The synthesis of several bioactive compounds and active pharmaceutical ingredients relies on the development of general and efficient methods to prepare optically pure amines. Transaminases are industrially relevant enzymes and are useful for synthesizing a large number of compounds that contain a chiral amine functionality. Although the immense potential associated to the use of these biocatalysts, the equilibrium position is often unfavorable for amine synthesis. The use of an excess of amine donor, compared to the ketone substrate, combined with selective removal of the formed product, can help in overcoming this limitation. This work mainly focused on broadening the application of membrane-based in situ product recovery (ISPR) techniques for the transaminase-catalyzed synthesis of chiral amines. The
overall work was designed around the implementation of amine donors, possessing considerably larger molecular ‘size’ compared to commonly used amine donors. To clearly
distinguish these molecules from traditional donor amines, we designate them as High Molecular Weigh amine donors. With a molecular weight between 400 and 1500 g/mol, in contrast to traditional donor amines, HMW amine donors enable a size-based separation between amine donor and amine product molecules. HMW amines, provided in excess for thermodynamic equilibrium shifting can thus be simply retained by a size-exclusion mechanism by commercial membranes, while the smaller product amines are permeated. Therefore, a selective recovery of the desired chiral amine product is possible. The implementation of ISPR techniques using HMW amine donors can theoretically lead to (i) equilibrium shifting, (ii) alleviation of product inhibition, and (iii) a highly pure product stream.

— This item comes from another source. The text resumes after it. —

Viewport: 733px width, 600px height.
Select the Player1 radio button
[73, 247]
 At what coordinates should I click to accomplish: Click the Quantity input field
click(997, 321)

The feasibility of using HMW amine donors in aqueous, organic solvent and solvent-free media for the transaminase-catalyzed synthesis of 1-methyl-3-phenylpropylamine (MPPA) was proven in this thesis. The latter two approaches were investigated with the aim to achieve higher product concentrations. Along with that, we demonstrated two membrane-assisted ISPR proof of concepts. Specifically, nanofiltration was coupled with the enzymatic reaction performed in aqueous media (Article I), while liquid-liquid (L-L) extraction in a contactor was applied for transamination in organic solvent media (Article II). As an alternative to membrane-based strategies we also designed a spinning reactor concept for the integrated chiral amine synthesis (in organic solvent) and recovery (Article III).
Abstract
A device for the transaminase‐catalysed synthesis combined with continuous recovery of chiral amines was designed. The system enabled the separation of the reaction components in three liquid phases: a reaction phase, an organic solvent phase (where the poorly water soluble ketone substrate was supplied), and an aqueous extraction phase for continuous product recovery. The transaminase‐mediated asymmetric synthesis of (S)‐1‐methyl‐3‐phenylpropylamine was employed as model reaction. Factors influencing the performance of the system, such as reactor geometry, working volumes and operating parameters, were investigated. Specifically, reaction yield and product recovery were enhanced by i) reducing the thickness of the reaction phase, while continuously stirring and ii) reducing the volume of the extraction phase. Under the optimal condition tested, 85 % of the product formed was extracted and a product concentration value of 9 g/L was reached. However, co‐extraction of the unreacted amine donor (17 %) was observed. Advantages and drawbacks of this process compared to existing technologies, as well as possible optimization strategies are discussed.